■ ASSIGNED TASK
Restate exactly, and only, the lines from the one with "Click the single" through the end of the data, with both of those end lines kept. Drop any pictures.

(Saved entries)
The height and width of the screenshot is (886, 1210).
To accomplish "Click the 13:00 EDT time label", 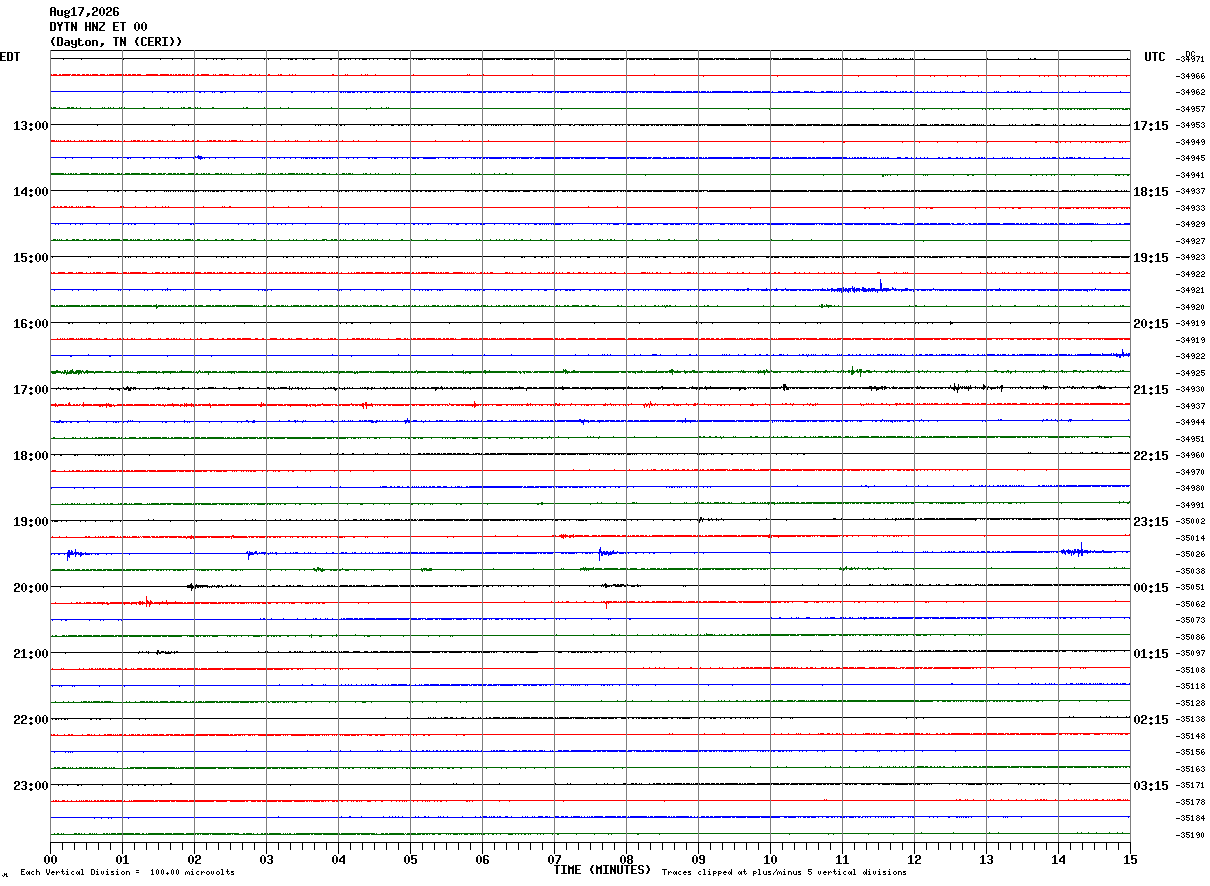I will pyautogui.click(x=30, y=126).
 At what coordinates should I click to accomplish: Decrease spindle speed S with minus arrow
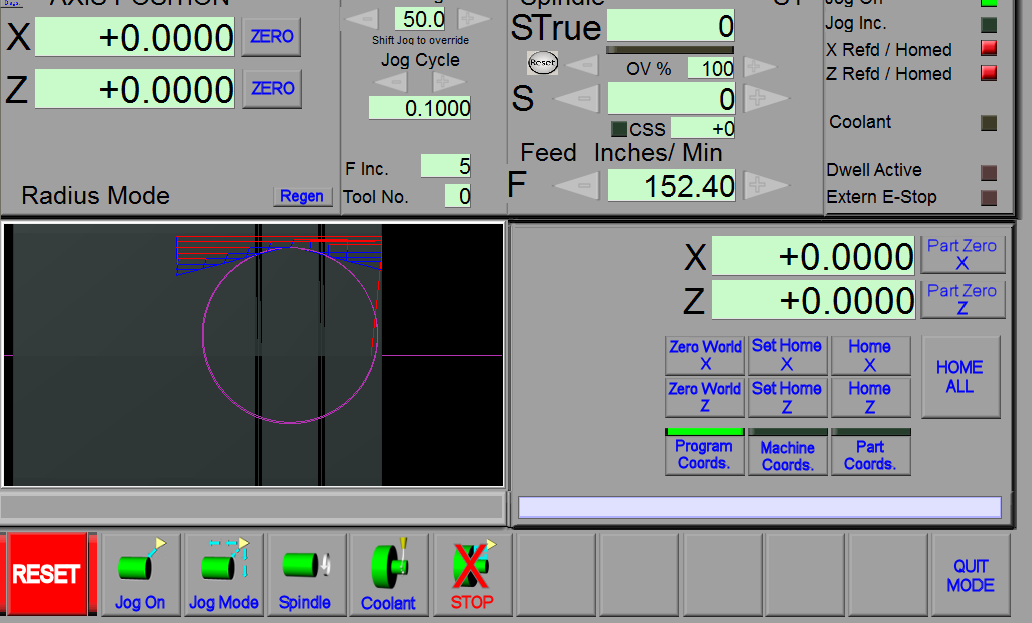click(x=577, y=99)
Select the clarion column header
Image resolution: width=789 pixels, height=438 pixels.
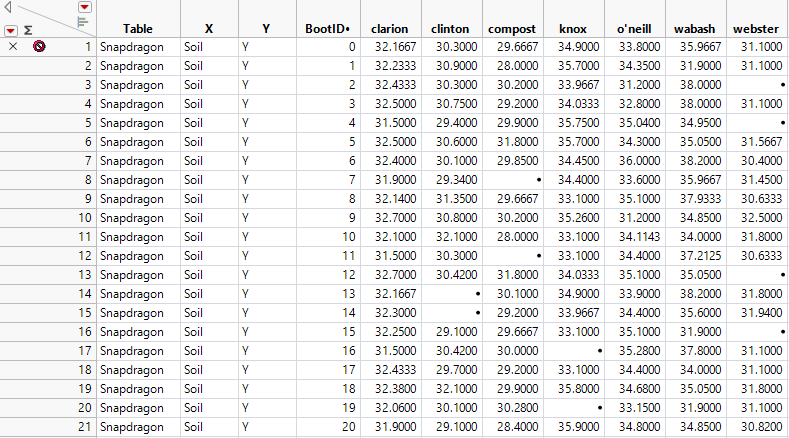pyautogui.click(x=388, y=29)
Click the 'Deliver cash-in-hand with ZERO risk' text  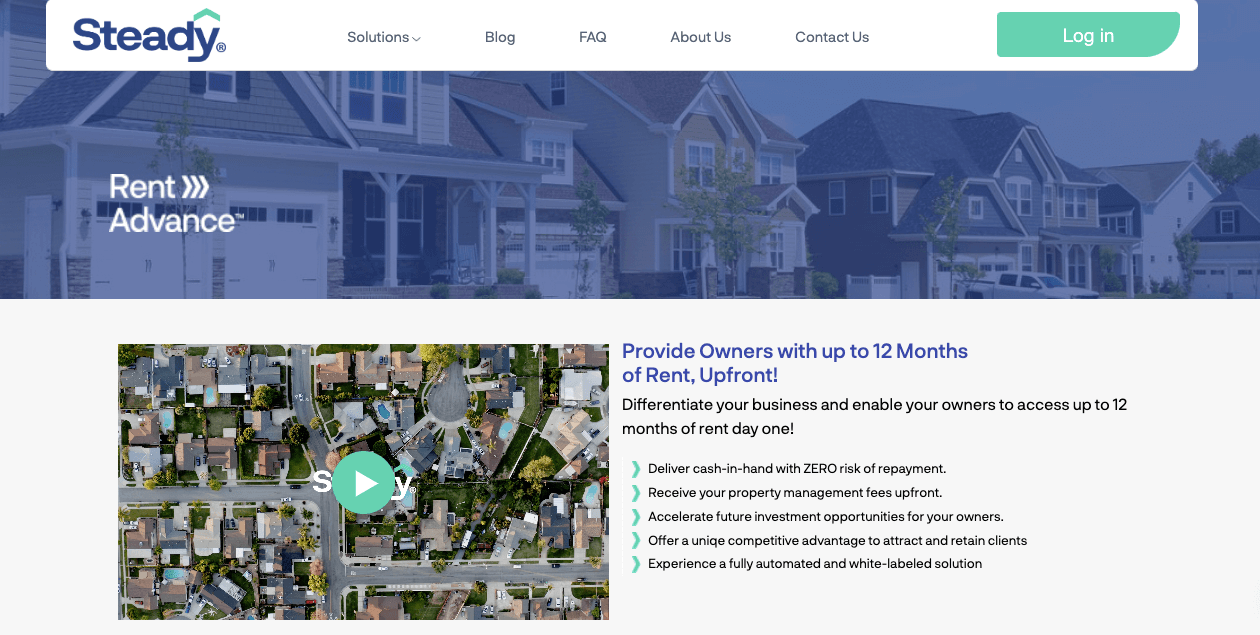796,469
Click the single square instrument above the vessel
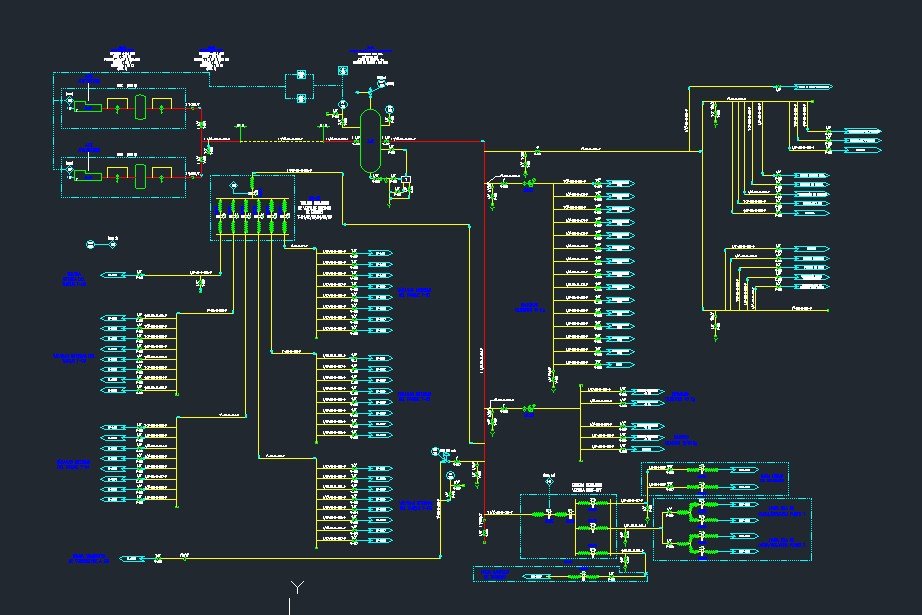 click(343, 71)
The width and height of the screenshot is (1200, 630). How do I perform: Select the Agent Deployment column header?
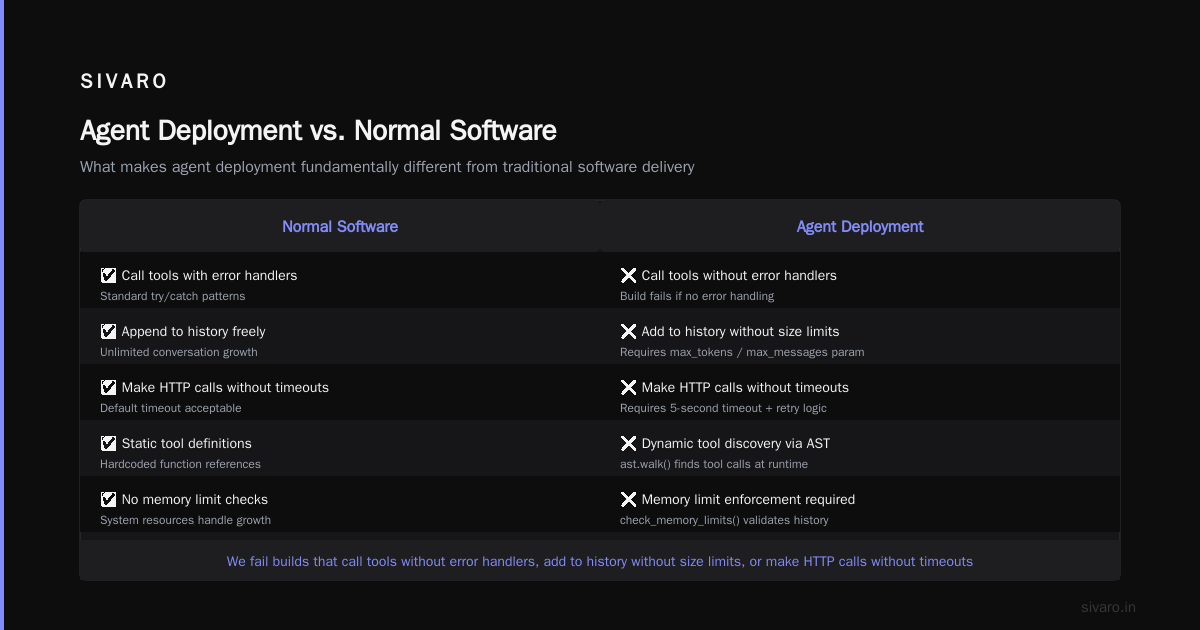[x=860, y=226]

■ FINISHED TASK
Click the single square instrument above the vessel
 click(343, 71)
The width and height of the screenshot is (1200, 630). How do I perform: Select the Agent Deployment column header?
[x=860, y=226]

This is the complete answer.